Saturday, October 08, 2005

When I say "See" I do not mean "Punch"

I sometimes find it ostensibly ridiculous how much I take some folks’ weblogs to heart.
Some people, meh. Their entries are as personal an American Greetings “I’m Sorry” card with a rock glued to it hurled at great velocity into a crowded Starbucks.
But others… I get a real sense of that person. At times, I actually empathize with them. I understand their pain. Sick, yesh? That’s me.

Whatever the f*@k is wrong with my brain, it doesn’t end there. I imagine that normal people, when lying in their beds readying their normal brains for sleep, wax poetic on their deeds of the day. Perhaps they chuckle at some random morsel of hilarity right before they blissfully enter SleepyLand. (Yesh, SleepyLand has adopted the 90’s “CapitaliZation WheRe It DoesN’t BeLong” fetish.) I, on the other hand, do not. My brain teems with information. Random crap from the day floods my conscious which invariably throws coal into the boiler of My Brakeless Train of Thought™. And it’s not like said train of thought has any set path… oh no. It careens off at mind-bending speeds, visiting places I’ve not seen in 5, 10, or 20 years. And then, just when it finds a particularly miserable or uncomfortable memory, it halts for a visit.

That’s not normal, right?

In the past, I’ve extolled the virtues of Xanax, heralding its calming ability. Such cries of praise are always met with concern or even outrage. “How can you condone the use of such mind-altering drugs?” some decry. My reply, “Buddy, if you had my mind, you’d want it altered.” But it's not the past anymore, and I only have need of that ballistic calmative when travelling. (Note: Mac + Travelling = Vomit & Sociopathic Episode)

* * *

The heretofore labelled “Tiki Death Punch” has been renamed a much less controversial: “Scorned Alien God Punch”. No, I will not repeat its ingredients nor the hour-long preparation of only 1 part of the punch. The recipe will be released in a book at some point in the future. You’ll just need to wait.

(Collection entries)
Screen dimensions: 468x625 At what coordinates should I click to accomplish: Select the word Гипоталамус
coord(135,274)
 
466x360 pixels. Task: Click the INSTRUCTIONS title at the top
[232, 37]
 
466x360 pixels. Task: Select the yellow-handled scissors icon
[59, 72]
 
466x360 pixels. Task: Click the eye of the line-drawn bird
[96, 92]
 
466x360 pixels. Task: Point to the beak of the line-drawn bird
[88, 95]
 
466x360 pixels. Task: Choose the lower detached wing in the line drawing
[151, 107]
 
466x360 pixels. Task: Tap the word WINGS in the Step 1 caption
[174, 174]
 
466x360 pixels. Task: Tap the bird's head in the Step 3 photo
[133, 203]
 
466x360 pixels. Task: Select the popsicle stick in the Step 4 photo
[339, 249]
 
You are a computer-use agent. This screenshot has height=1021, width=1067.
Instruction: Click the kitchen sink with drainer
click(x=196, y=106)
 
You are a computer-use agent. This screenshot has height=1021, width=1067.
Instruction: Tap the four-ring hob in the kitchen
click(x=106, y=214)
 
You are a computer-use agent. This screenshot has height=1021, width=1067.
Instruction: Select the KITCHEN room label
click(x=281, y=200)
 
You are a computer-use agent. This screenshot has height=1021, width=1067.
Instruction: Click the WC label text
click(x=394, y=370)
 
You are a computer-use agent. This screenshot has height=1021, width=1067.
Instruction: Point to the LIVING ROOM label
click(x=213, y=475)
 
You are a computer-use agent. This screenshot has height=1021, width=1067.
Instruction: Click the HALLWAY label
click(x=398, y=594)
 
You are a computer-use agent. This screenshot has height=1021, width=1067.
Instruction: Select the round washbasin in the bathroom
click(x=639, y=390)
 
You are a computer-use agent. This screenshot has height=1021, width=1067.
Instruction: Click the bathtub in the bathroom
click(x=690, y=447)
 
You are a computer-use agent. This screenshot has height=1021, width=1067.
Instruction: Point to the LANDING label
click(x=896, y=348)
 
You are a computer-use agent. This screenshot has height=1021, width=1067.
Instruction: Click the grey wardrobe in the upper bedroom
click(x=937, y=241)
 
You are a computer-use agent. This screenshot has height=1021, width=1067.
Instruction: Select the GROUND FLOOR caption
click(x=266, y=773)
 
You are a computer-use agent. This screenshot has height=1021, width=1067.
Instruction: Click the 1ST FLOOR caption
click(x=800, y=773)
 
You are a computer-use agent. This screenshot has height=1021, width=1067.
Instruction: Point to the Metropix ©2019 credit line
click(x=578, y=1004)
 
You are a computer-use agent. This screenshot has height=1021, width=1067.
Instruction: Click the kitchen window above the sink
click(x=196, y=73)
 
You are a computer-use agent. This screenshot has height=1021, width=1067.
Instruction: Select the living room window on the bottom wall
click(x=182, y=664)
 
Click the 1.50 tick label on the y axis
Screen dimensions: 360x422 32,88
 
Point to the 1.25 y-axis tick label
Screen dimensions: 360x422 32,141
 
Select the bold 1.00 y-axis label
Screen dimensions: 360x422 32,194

§ **TO DO**
a) In the blog post, what new name has the punch once called "Tiki Death Punch" been given?
b) Continue the blog post from where it stops.

§ **RESULTS FOR THE EXERCISE**
a) "Scorned Alien God Punch"

b)
Speaking of books reminds me of writing, and writing reminds me that my screenplay is being blue & redpenciled in the capable hands of a resident of that much maligned “LA Area.” Yesh, we S.F. Bay Area dwellers do not much appreciate the work of those too-tanned folks. But: if ya wanna write a movie, ya gotta work with those folks. Besides, the gal who’s giving my script the once-over (twice) is a doll. Much hugs to her!

* * *

And, today was a Saturday; a Saturday that saw me at work. I’ll be at work tomorrow as well. And then in again for another 5 days straight after that. Mmm… 12-day work weeks. Which brings me to today’s closer:
No matter what anyone tells you, never, NEVER work in the development, production, or testing areas of a video game company if you like having a social life.

* * *
My Brakeless Train of Thought is a registered Trademark of Lone Mantis Creations. Used here with permission. © 2005 Lone Mantis Creations.

Friday, October 07, 2005

As it happens, it happens.

Yeah, so... another blog. Big friggin' whoop.

Honestly, this isn't my first blog. It's my 5th. My last blog went up in smoke when my ISP decided to hold my server hostage. So I'm done with hosting a blog myself. I'll let blogger house all of my ramblings.

The title of this blog "Huff. Puff. Damn this house!" is a reference I made long ago to the old tale of the Three Pigs. It's what that wolf was saying, upon realizing the futility of trying to blow down a brick house. But then, why would a wolf blow the houses down anyway? Heck, just kick in the door and have some ham for dinner, wolfie! I never understood that.

Yes, this is the sort of thing you can look forward to if you persist in reading my blog: random statements on silliness. Oh, and frequently, I'll quote my Father and Grandfather. They're funny guys. And while Grandpa, God rest is soul, is no longer with us, his wisdom still lingers on.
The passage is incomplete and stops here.